Em Cabul, uma cidade pequena, mas superpovoada e não planejada, a logística de lidar com a morte em uma taxa tão rápida ao longo de três décadas trouxe dilemas.

"Estamos enfrentando uma falta de espaço para cemitérios na cidade", disse Abdul Rahman Ahmadzai, diretor do departamento do Ministério de Assuntos Religiosos que supervisiona os cerca de 30 cemitérios de Cabul, 12 deles enormes, como Kart-e-Sakhi.

Desde a guerra civil, que começou na década de 80, cemitérios não planejados surgiram por toda a cidade. Na década de 90, quando a luta entre facções se intensificou, as pessoas mal podiam sair por medo dos rojões, então muitas vezes enterravam seus entes queridos em qualquer pedaço de terra que encontravam. Agora, cada túmulo representa uma disputa de terra que deve ser solucionada pelo governo.

"Nossa política é que, qualquer que seja o lugar em que corpos são enterrados, ele se torna automaticamente propriedade do governo", disse Ahmadzai. "Se for uma propriedade das pessoas, o governo lhes dá propriedades em outros lugares."

O departamento de Ahmadzai tem trabalhado na aquisição de terras em distritos fora dos portões da cidade, para mover os cemitérios para lá. E ele limitou rigidamente o espaço para sepulturas individuais: 1,5 m por 2,5 m, dimensão que, segundo ele, é requerida de acordo com a sharia (lei islâmica).

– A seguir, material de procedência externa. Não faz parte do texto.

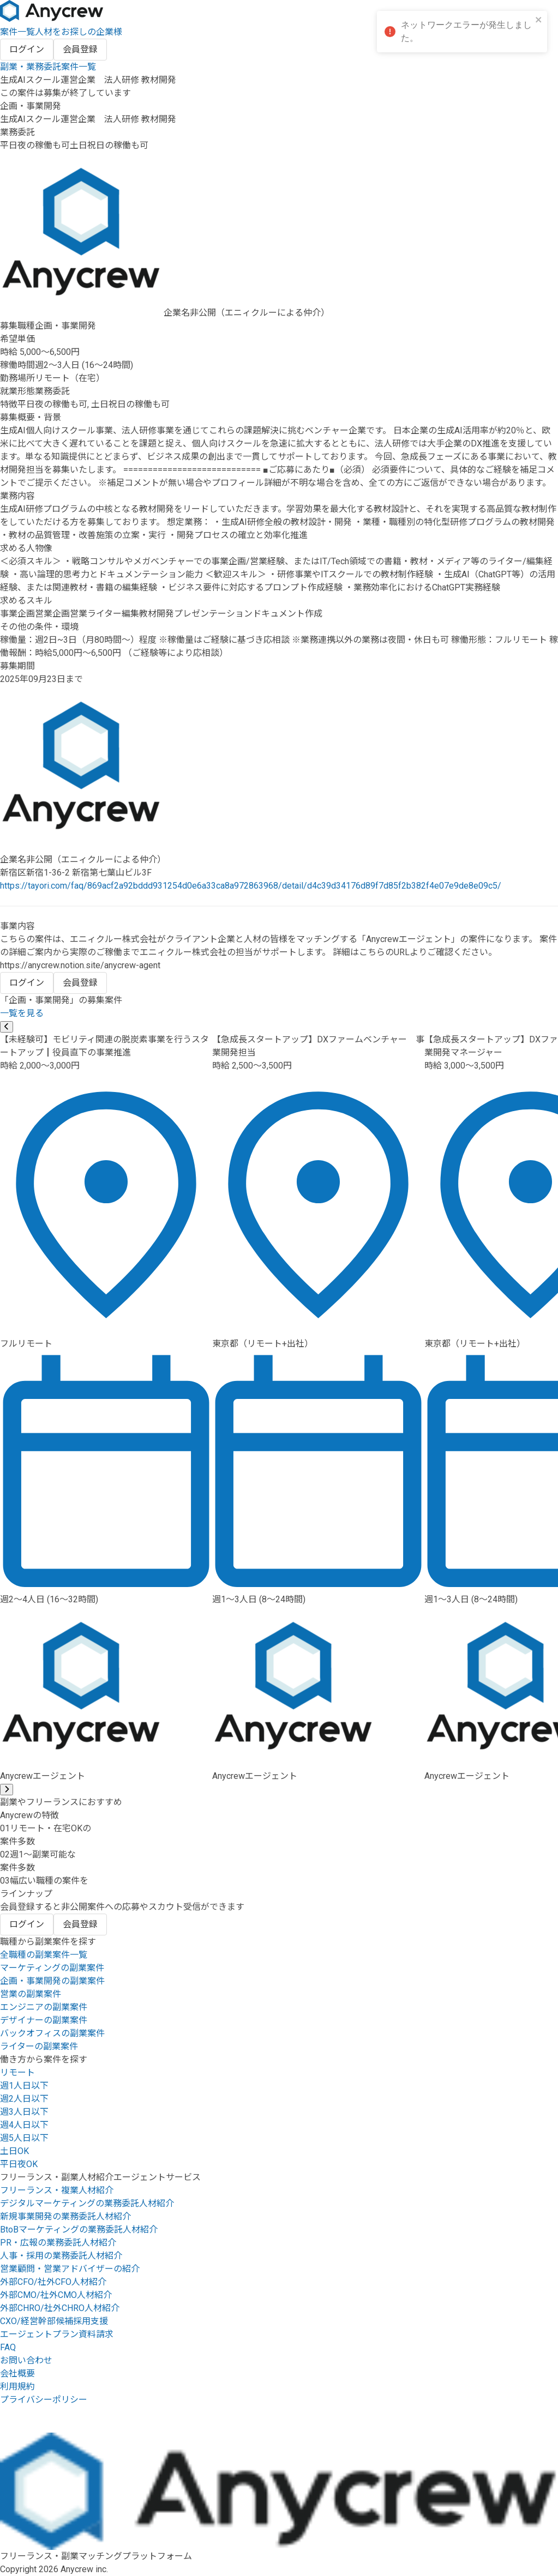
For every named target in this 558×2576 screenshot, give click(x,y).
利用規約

Ahmadzai sabe das atividades das crianças em Kart-e-Sakhi, claro. Isso acontece em todos os lugares, e há uma tradição reconfortante por trás disso, disse. "A pulverização de água é boa, porque se os mortos pecaram, sabemos que mesmo a menor planta louva a Deus, e a água pode ajudar plantas e ervas daninhas a crescer."

REUNIDOS POR DINHEIRO

Os próprios jovens trabalhadores, que oscilam entre 5 e 13 anos, têm preocupações mais mundanas em suas mentes, em sua maioria. Eles foram endurecidos pela concorrência, pelas circunstâncias difíceis e pela multidão com que se misturam.

Em uma quinta-feira à noite no final do outono, as crianças esperavam que aparecesse trabalho no túmulo de Jawaher. O cemitério estava tranquilo. Um menino, Edris, com roupas sujas e o rosto cheio de marcas, com catarro escorrendo do nariz, montou na lápide da pobre mulher, balançando-se para a frente e para trás. (Em uma visita feita apenas uma semana depois, a lápide de Jawaher seria encontrada em pedaços.)

Edris não parecia ter mais do que seis anos, mas foi indagado sobre quantos anos tinha. Ele contou os dedos e disse: "Vinte e dois". Em que série está? "Assim", disse ele, mostrando os dedos das duas mãos: "Vinte e dois".

"Ele fica aqui o dia inteiro, e vai para casa conosco à noite", disse Ajmal. "Quando sua família muda a roupa dele, ele não gosta. Ele veste a suja de novo e vem para cá."